Summary: Reguladora de Nueva York actualizó directrices sobre criptomonedas tras anunciar su salida

Published: 1 month and 9 days ago
Based on article from CoinTelegraph

The New York Department of Financial Services (NYDFS) has recently unveiled significant updates to its cryptocurrency guidelines, aiming to fortify consumer protection within the state's digital asset landscape. These revisions, announced by Superintendent Adrienne Harris shortly before her departure, underscore a proactive stance to safeguard users against potential insolvencies or similar financial distress among crypto firms.

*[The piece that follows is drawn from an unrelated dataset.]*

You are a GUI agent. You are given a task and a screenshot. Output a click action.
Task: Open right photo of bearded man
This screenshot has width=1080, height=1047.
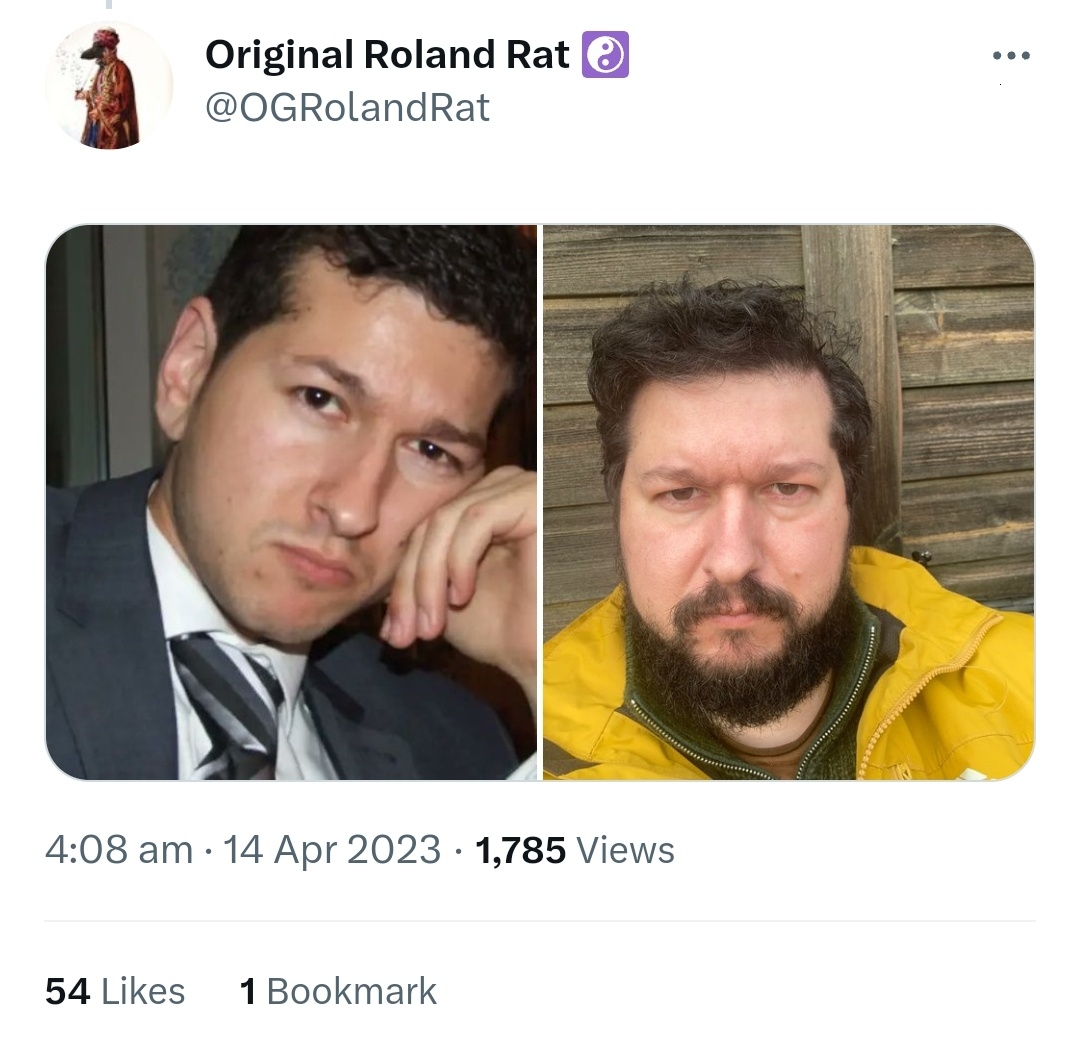(789, 502)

Enhancing User Protection in Crypto Custody

Building on directives initially set in January 2023, the NYDFS’s updated guidelines specifically target critical areas to enhance the security of customer assets. The regulator has focused on providing greater clarity on what constitutes "acceptable sub-custodians," reinforcing "safeguards for crypto custody," and defining the "permitted uses of client assets." This move is particularly relevant given the increasing reliance on sub-custody relationships in the digital asset space, ensuring that these complex arrangements adhere to robust regulatory standards.

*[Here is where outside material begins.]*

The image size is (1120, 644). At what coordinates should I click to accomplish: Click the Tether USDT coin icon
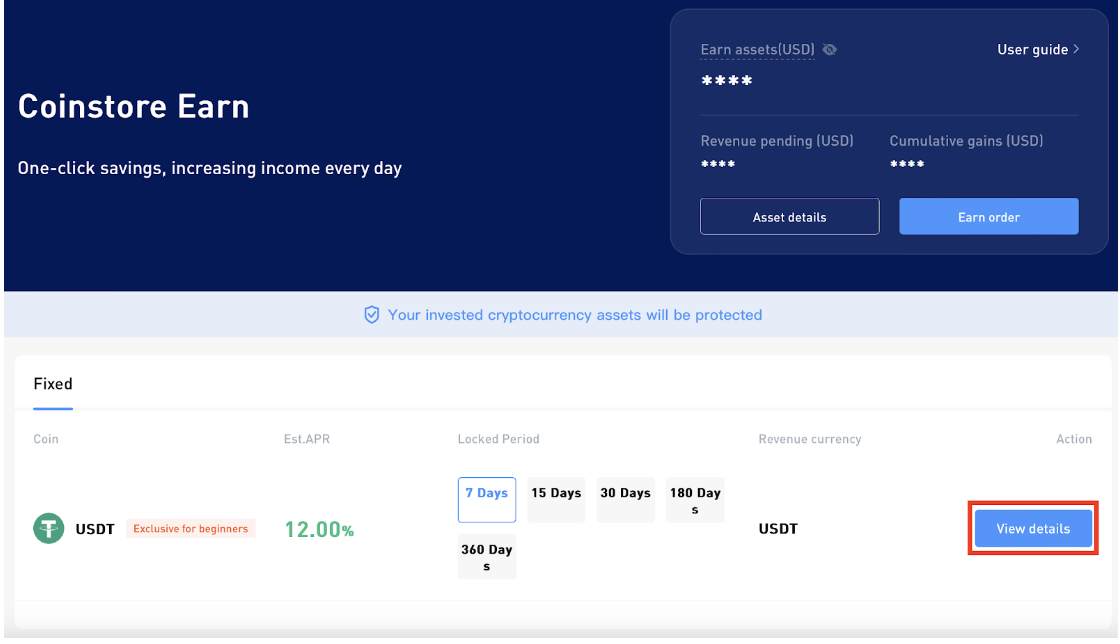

Strict Rules for Custodian Practices

A cornerstone of these new directives mandates stringent requirements for cryptocurrency custodians operating in New York. Custodians are now explicitly required to segregate user assets, either by maintaining them in "separate onchain wallets" or through "one or more omnibus onchain wallets" meticulously managed with internal ledger accounts. Crucially, the NYDFS reiterates that custodians are strictly prohibited from utilizing client cryptocurrencies as if they were their own, for instance, by pledging them as collateral for credit. These rules are designed to prevent misuse of customer funds and ensure that digital assets remain secure and accessible even if a custodial firm faces financial difficulties.